続・スバルよ変われ(前編)――STI社長インタビュー:池田直渡「週刊モータージャーナル」(1/5 ページ)
スバルの問題点を指摘した記事『スバルよ変われ』。そこで書いた「安全と愉しさ」だけでもなく、スバルの中期経営計画(中経)についても疑義があった。それは手の内を何も明かさない中経に何の意味があるかという疑問だ。スバルはもっと情報を開示し、スバルとはどういう価値を生み出す会社なのか。
2月18日、筆者は、スバルの問題点を指摘した『スバルよ変われ』という記事を掲載した。
完成検査問題以降、スバルが立て続けに直面した不適切な問題の根底に何があるかについて考察した記事である。論旨としては「安心と愉しさ」とスバルは言うが、それが具体的に何を意味し、どういう技術で実現できるかを十分に説明していない。それではただのスローガンではないかというものだ。それに続いて、実際におかしな部分と、同様の問題について、ポルシェやトヨタやマツダがどうアプローチしているかについて解説した。
筆者は、かつて先輩から「批判記事は愛か怒りで書くべきだ。おちょくったり、批判者としての自分を引き立てるための記事は絶対に書いてはいけない」と教わった。
もちろん誠意を込めて書いたつもりだが、おそらく厳しい反論が主にスバリストから殺到するだろうと覚悟していた。しかし予想に反して、反論は少なく、むしろ同意の声を多くいただいた。
それはスバル社内でも同様だった様子で、ありがたいことに社内でも「よくぞ書いてくれた」と言う声が多かったとのことだ。
スバルは、筆者の疑問に答えるべく、STI社長兼スバル技監である平川良夫氏へのインタビューをセッティングしてくれた。なお平川氏は、取材後の4月1日の異動で、スバル技監兼STI技術顧問になった。

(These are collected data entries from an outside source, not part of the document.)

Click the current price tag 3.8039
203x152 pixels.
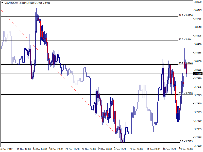(x=198, y=74)
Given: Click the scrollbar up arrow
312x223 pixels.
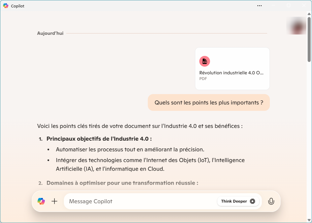Looking at the screenshot, I should (x=309, y=14).
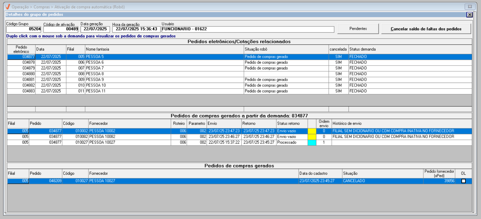Click the Status demanda column header
Image resolution: width=481 pixels, height=219 pixels.
(410, 49)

テーマはもちろん、『スバルよ変われ』で指摘した「安心と愉しさ」が中心だ。そしてもう一つ。スバルの中期経営計画(中経)についても疑義があった。それは手の内を何も明かさない中経に何の意味があるかという疑問だ。スバルはもっと情報を開示し、スバルとはどういう価値を生み出す会社なのかを明らかにしていくべきだと思う。